Линтон – всегда загадочный, страстный, склонный то к вспышкам бурного веселья, то к угрюмому безразличию… В следующие месяцы он немало времени провел в постели Кхин. Правда, мог запросто на несколько недель пропасть – на передовой, но когда был с ними, то, казалось, к войне он не имеет никакого отношения. Кхин с ним, похоже, нашла жизнь столь же умиротворенную, что была у нее раньше. Каждое утро Луиза, Джонни и Грейс весело убегали в школу, шлепая сандалиями из обрезков старых автомобильных покрышек, Хта Хта присматривала за Молли, а Кхин работала в своем ателье или в сигарной мастерской, которую организовала, сняв соседний дом, где работники смачивали сухие пальмовые листья и скручивали их в слабенькие сигары. Послеобеденное время Кхин посвящала госпиталю, где продолжала помогать, не оставила она и поиски Бенни – в перерывах между работой писала бесконечные письма, наводя справки о муже. Около пяти, если все шло хорошо, появлялся Линтон – с сигаретой в зубах и бутылкой чего-нибудь в руке, с карманами, полными конфет, или стеклянных шариков, или бутылочных пробок для малышей; те, кроме Луизы, конечно, выскакивали ему навстречу с радостным визгом, а он притворялся, будто не понимает, чего они от него хотят.
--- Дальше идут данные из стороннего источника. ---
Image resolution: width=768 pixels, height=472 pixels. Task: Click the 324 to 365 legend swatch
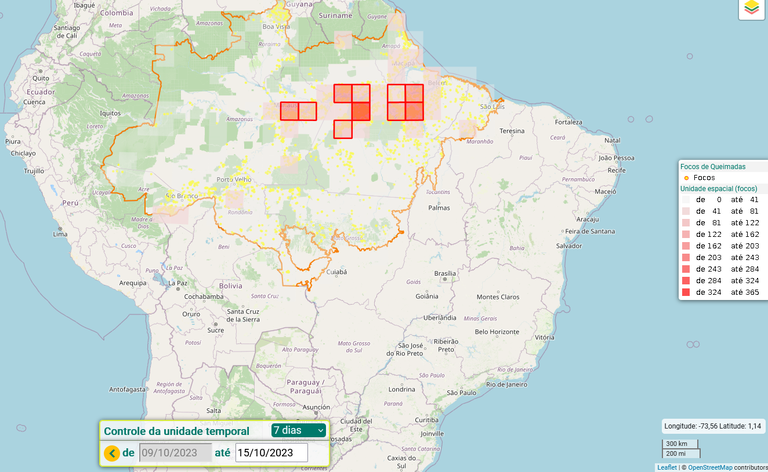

Дети редко упоминали отца – из уважения к нему, считала Кхин, но еще и чтобы его имя не разрушило эту новую жизнь, по этой же причине они не обсуждали, что делает Линтон в их доме. Им так отчаянно хотелось радости, смеха, передышки, беззаботности, а улыбаться гораздо легче, если отогнать неприятные мысли. Про войну и про то, что это сиюминутное счастье стало возможным именно из-за войны, дети тоже не говорили. Разумеется, они видели солдат на улицах, слышали обрывки разговоров Линтона и его приятелей, осознавали ужасы войны в каждой ране, которую бинтовала Кхин в госпитале, куда она иногда брала детей, повторяя: «Мы не должны делать вид, будто страдания не существует». Но эти напоминания о горестях так же напоминали о необходимости радоваться всему чему возможно и пока возможно.

Порой, когда Кхин вместе со швеями смеялась над словечками детей или прогуливалась вечером с Линтоном, на нее внезапно обрушивались мысли о Бенни – о том, что, возможно, он где-то сейчас страдает или его уже нет в живых, и она с трудом возвращалась в реальность, как из омута ночного кошмара. Оглядывая картинки своей новой жизни: святоша-сосед, вечно бранящий детей из своего окна; дети, копошащиеся во дворе, как цыплята; сигарета, свисающая с губы Линтона; округлившийся живот Хта Хта (что произошло с бедной девочкой в доме Лесного Губернатора?), Кхин отчетливо сознавала безысходную недолговечность всего этого. Она давно бы уже умерла от стыда, признав, как низко она пала, если бы не слова, которые запомнила навсегда, – слова, произнесенные рангунским раввином, которые несли ответ, прощение и помилование. Мы должны найти способ радоваться в любых обстоятельствах. Мы не должны просто выживать.